Soal Latihan
(1) Menurut bagian teks, apa saja yang dicakup oleh tahap pengkajian?
(2) Tentukan apakah setiap pernyataan berikut sesuai dengan bagian teks, lalu kutip kata-kata dari bagian teks yang menjadi dasarnya. (a) Genetik disebut sebagai salah satu faktor pendukung gangguan jiwa. (b) Tingkat kecemasan yang berat meningkatkan kemampuan individu untuk berhubungan dengan orang lain. (c) Dirawat di rumah sakit disebut sebagai contoh stresor psikologis.
(3) Salin tanpa perubahan bagian teks mulai dari "b. Faktor biologis" sampai "di rumah sakit.".
━━━━━ Bagian Teks ━━━━━
Untuk membantu klien dengan kerusakan interaksi sosial : menarik diri, digunakan pendekatan proses keperawatan. Tahap pertama adalah pengkajian yang meliputi : faktor predisposisi, faktor pencetus, tingkah laku klien dan mekanisme koping.
1. Faktor predisposisi
Beberapa faktor predisposisi (pendukung) terjadinya kerusakan interaksi sosial : menarik diri, yaitu :
a. Faktor perkembangan
Kemampuan membina hubungan yang sehat tergantung dari pengalaman selama proses tumbuh kembang. Setiap tahap tumbuh kembang memiliki tugas yang harus dilalui individu dengan sukses, karena apabila tugas perkembangan ini tidak dapat dipenuhi, akan menghambat masa perkembangan selanjutnya. Kurangnya stimulasi kasih sayang, perhatian dan kehangatan dari ibu “pengasuh” pada bayi akan memberikan rasa tidak aman yang dapat menghambat terbentuknya rasa percaya.
b. Faktor biologis
Genetik merupakan salah satu faktor pendukung gangguan jiwa.
c. Faktor sosial-budaya
Faktor sosial-budaya dapat menjadi faktor pendukung terjadinya gangguan dalam membina hubungan dengan orang lain, misalnya anggota keluarga yang tidak produktif diasingkan dari orang lain (lingkungan sosialnya).
2. Stresor presipitasi
Stressor presipitasi terjadinya gangguan kerusakan interaksi sosial adalah :
a. Stresor sosial-budaya
Stresor sosial-budaya dapat menyebabkan terjadinya gangguan dalam berhubungan, misalnya keluarga yang labil, dirawat di rumah sakit.
b. Stressor psikologis
Tingkat kecemasan yang berat akan menyebabkan menurunnya kemampuan individu untuk berhubungan dengan orang lain. Intensitas kecemasan yang ekstrim dan memanjang disertai terbatasnya kemampuan individu untuk mengatasi masalah diyakini akan menimbulkan berbagai masalah kerusakan interaksi social (menarik diri).
3. Tingkah laku klien menarik diri
a. Kurang spontan.
b. Apatis (acuh terhadap lingkungan).
c. Ekspresi wajah kurang berseri (ekspresi sedih).
━━━━━ Baris Tersedia ━━━━━
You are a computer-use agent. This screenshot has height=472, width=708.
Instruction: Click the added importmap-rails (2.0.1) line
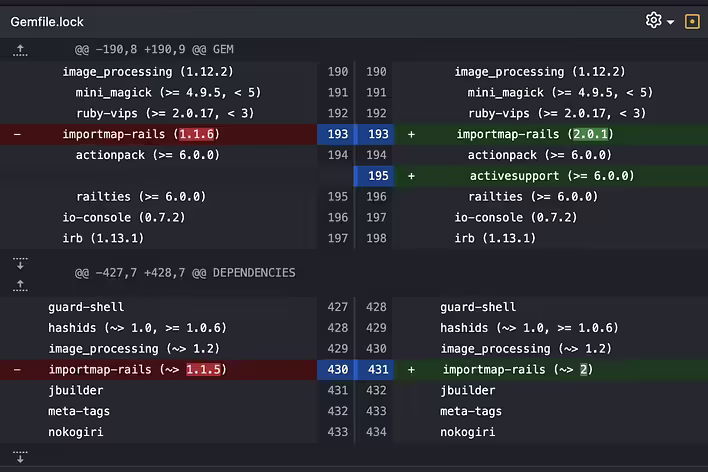pos(534,134)
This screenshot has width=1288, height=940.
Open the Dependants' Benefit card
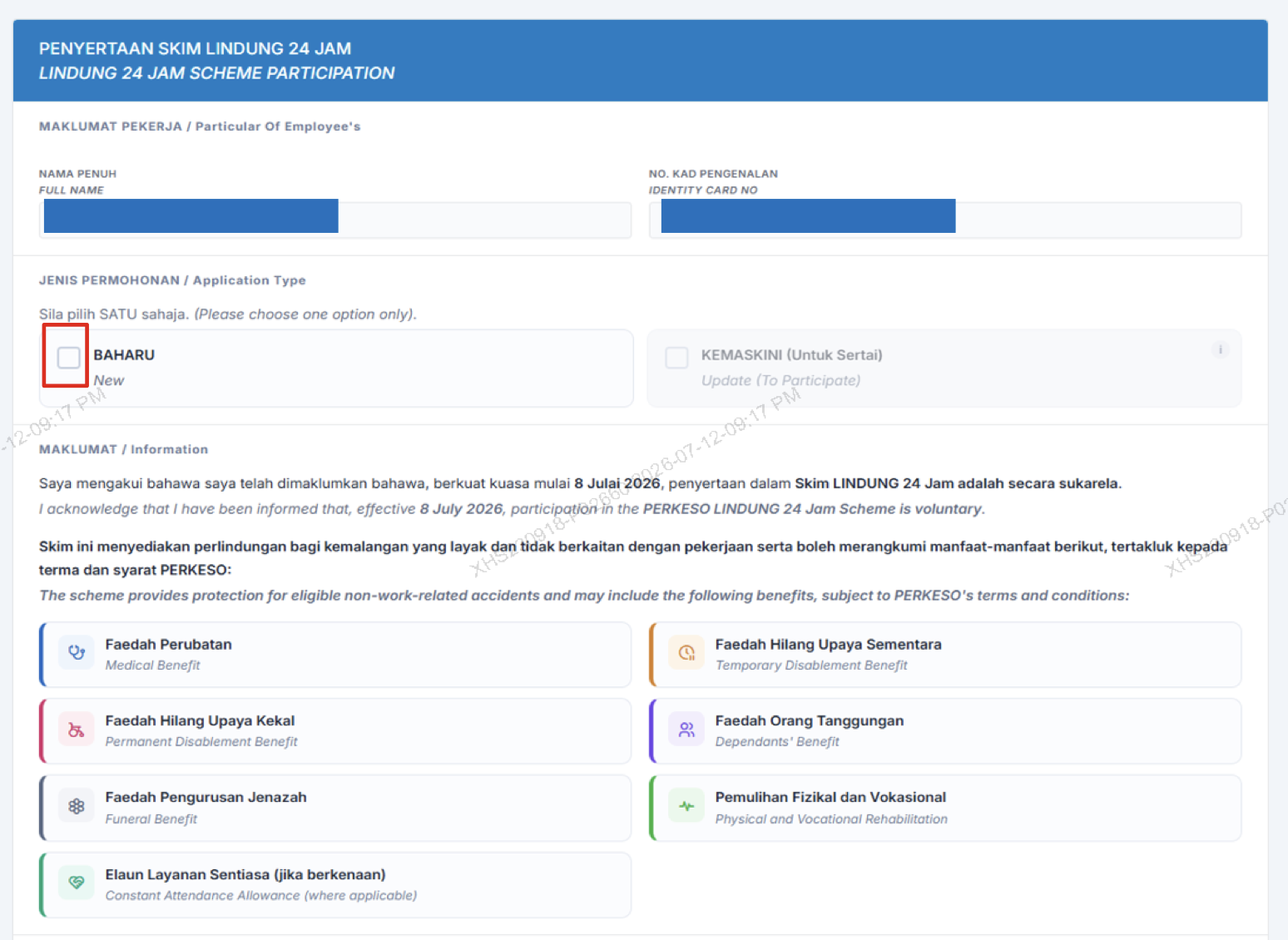pos(945,731)
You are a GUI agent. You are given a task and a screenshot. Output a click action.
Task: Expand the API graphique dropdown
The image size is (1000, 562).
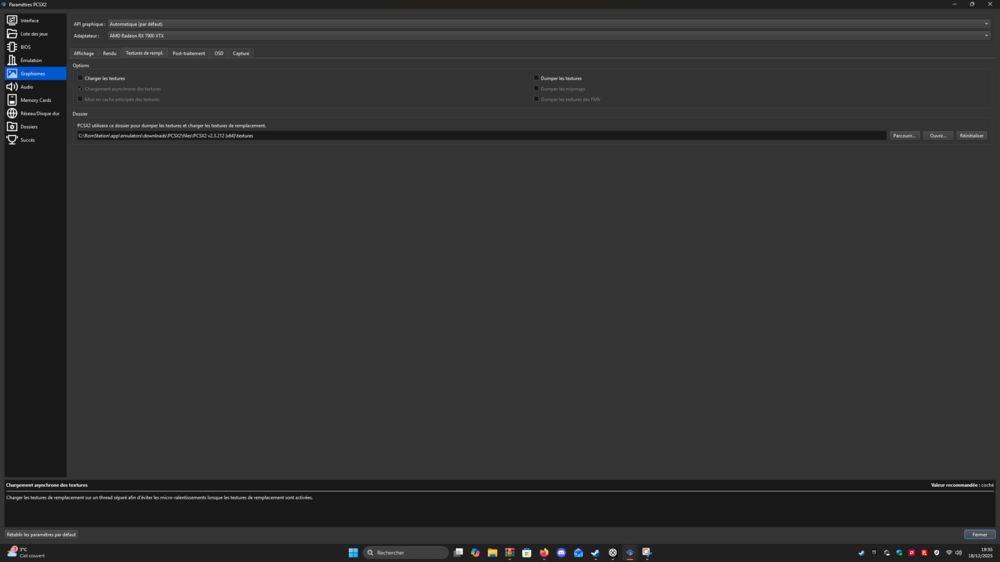tap(548, 24)
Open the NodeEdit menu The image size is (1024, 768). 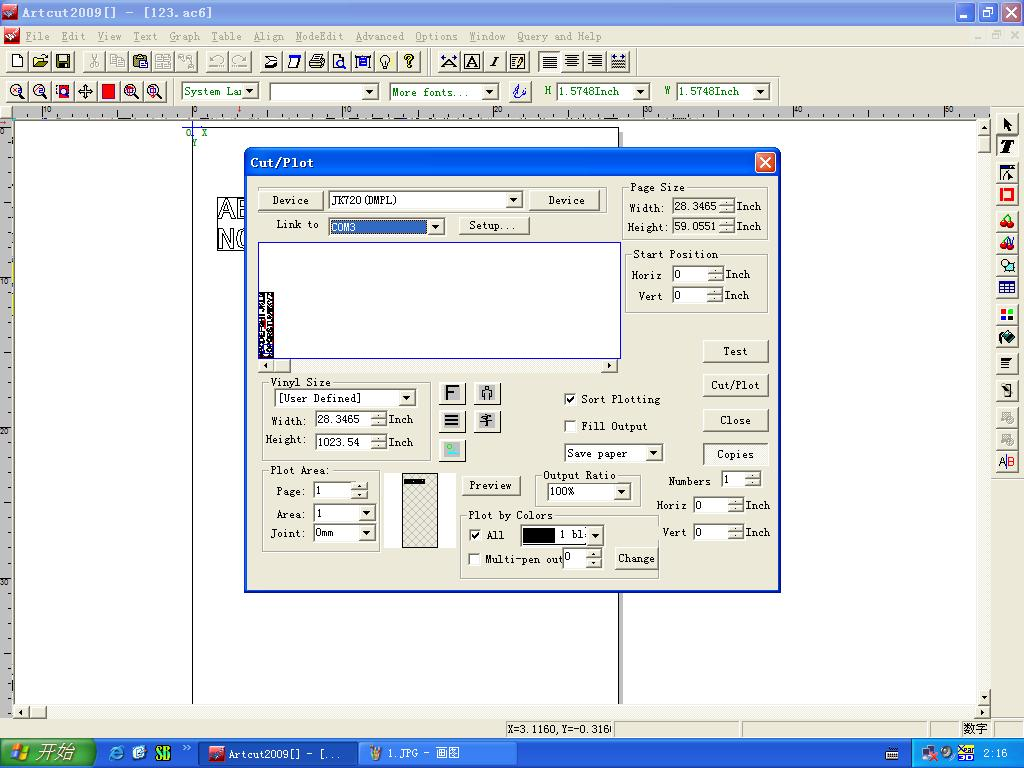tap(319, 36)
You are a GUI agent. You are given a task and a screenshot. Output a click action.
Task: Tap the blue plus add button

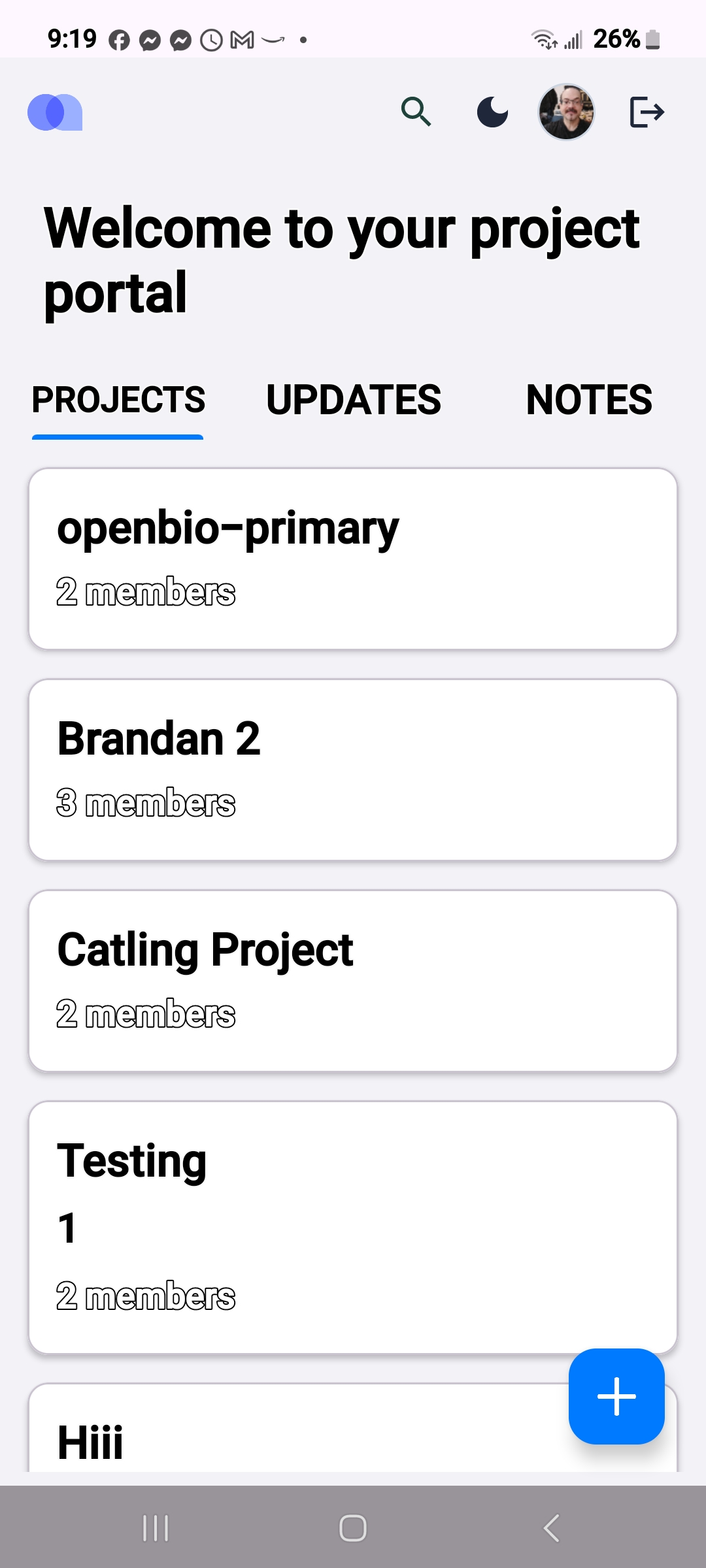pyautogui.click(x=616, y=1396)
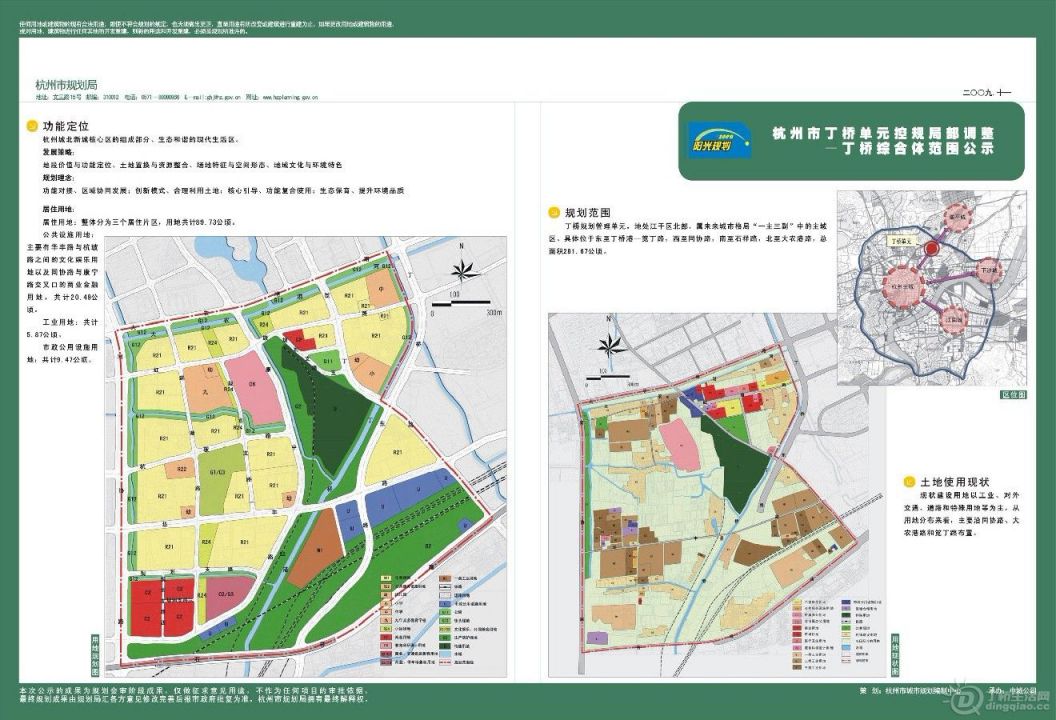Image resolution: width=1056 pixels, height=720 pixels.
Task: Click the 区位图 label under the location map
Action: pyautogui.click(x=1013, y=395)
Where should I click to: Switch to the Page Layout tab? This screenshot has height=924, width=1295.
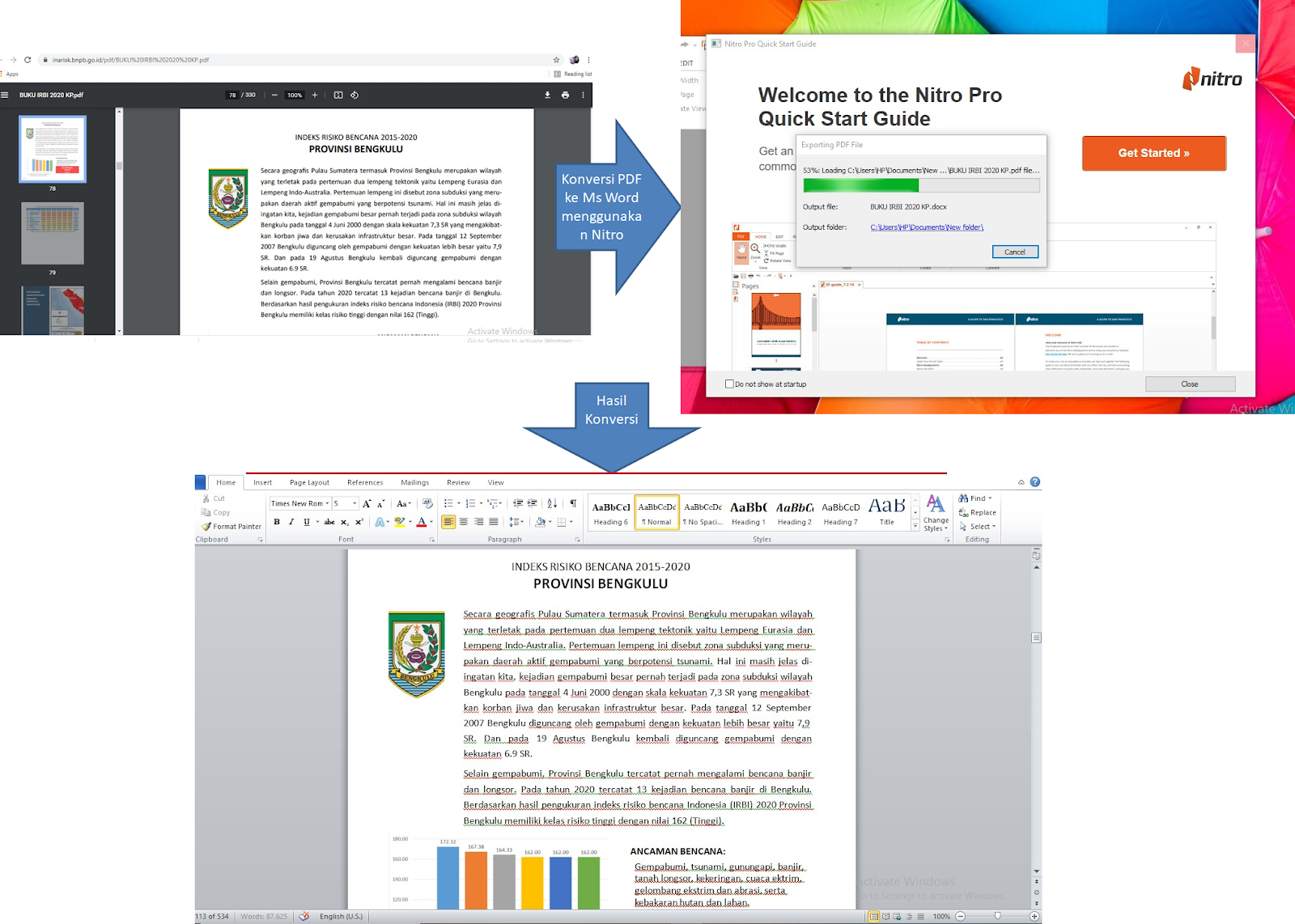click(309, 483)
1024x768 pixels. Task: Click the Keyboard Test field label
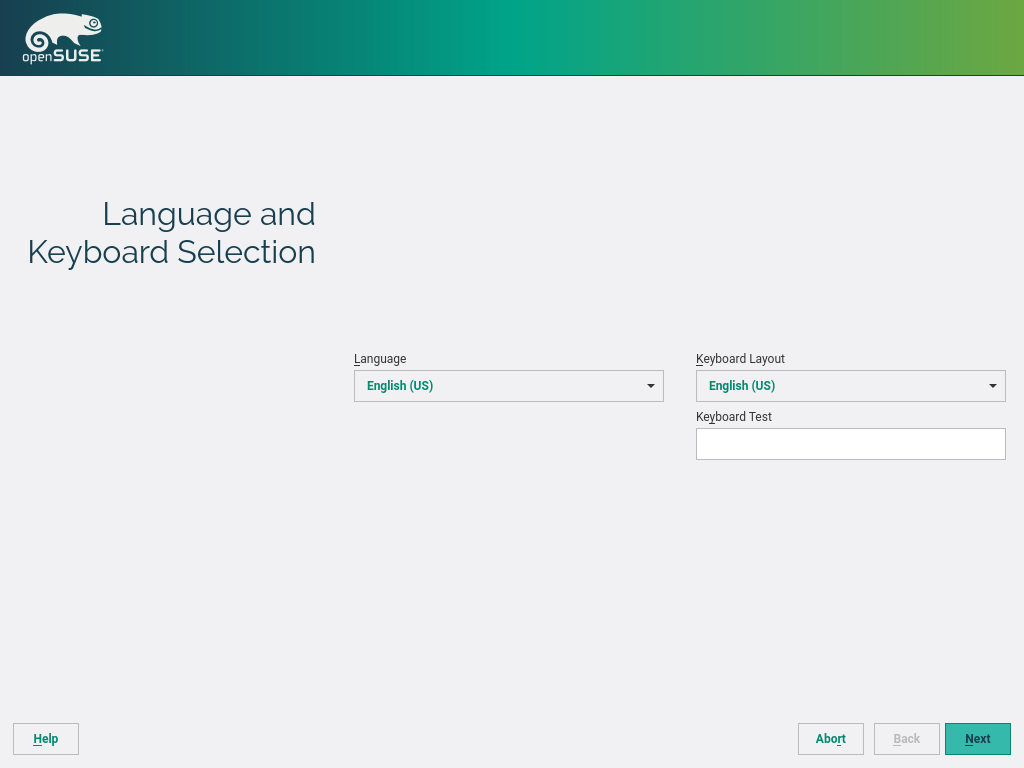[734, 417]
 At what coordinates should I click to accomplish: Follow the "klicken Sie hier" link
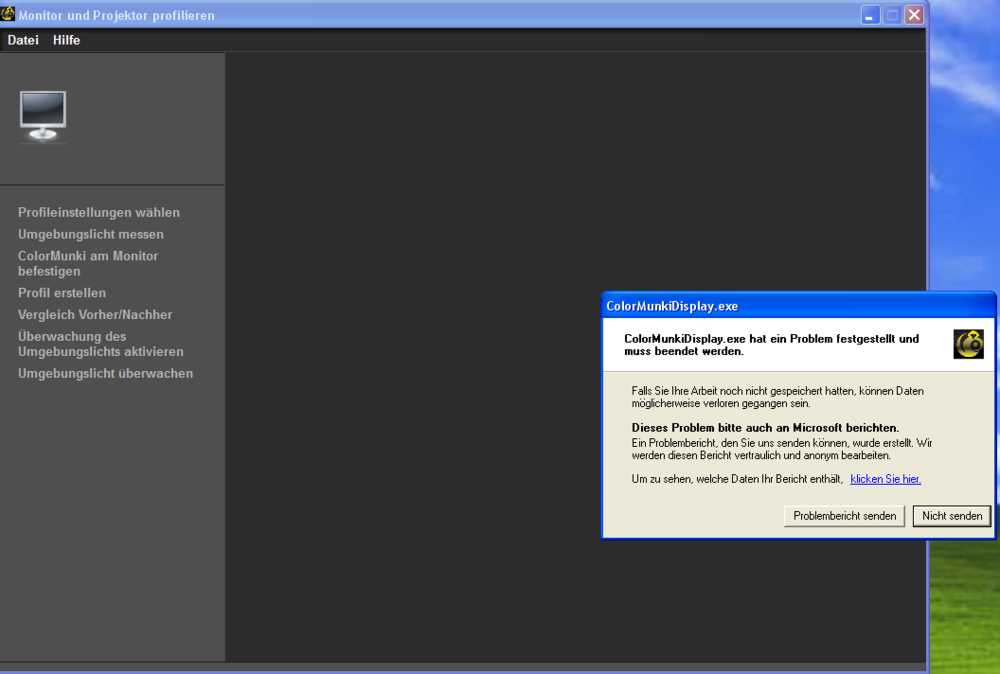coord(885,479)
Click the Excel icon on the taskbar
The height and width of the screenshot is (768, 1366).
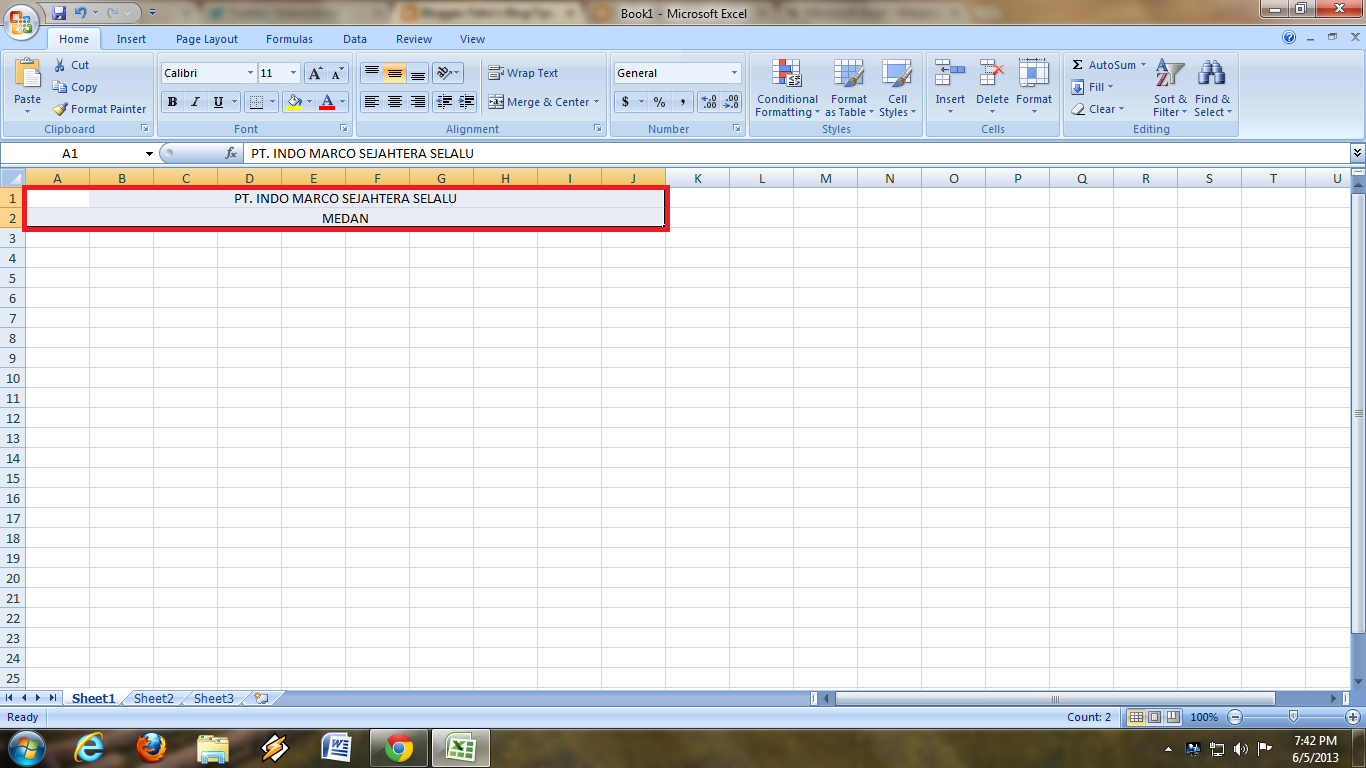(459, 746)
━━━━━
Jawaban Tiap Soal
(1) Faktor predisposisi, faktor pencetus, tingkah laku klien, dan mekanisme koping.

(2)
(a) Ya: "Genetik merupakan salah satu faktor pendukung gangguan jiwa."
(b) Tidak: "Tingkat kecemasan yang berat akan menyebabkan menurunnya kemampuan individu untuk berhubungan dengan orang lain."
(c) Tidak: "Stresor sosial-budaya dapat menyebabkan terjadinya gangguan dalam berhubungan, misalnya keluarga yang labil, dirawat di rumah sakit."

(3)
b. Faktor biologis
Genetik merupakan salah satu faktor pendukung gangguan jiwa.
c. Faktor sosial-budaya
Faktor sosial-budaya dapat menjadi faktor pendukung terjadinya gangguan dalam membina hubungan dengan orang lain, misalnya anggota keluarga yang tidak produktif diasingkan dari orang lain (lingkungan sosialnya).
2. Stresor presipitasi
Stressor presipitasi terjadinya gangguan kerusakan interaksi sosial adalah :
a. Stresor sosial-budaya
Stresor sosial-budaya dapat menyebabkan terjadinya gangguan dalam berhubungan, misalnya keluarga yang labil, dirawat di rumah sakit.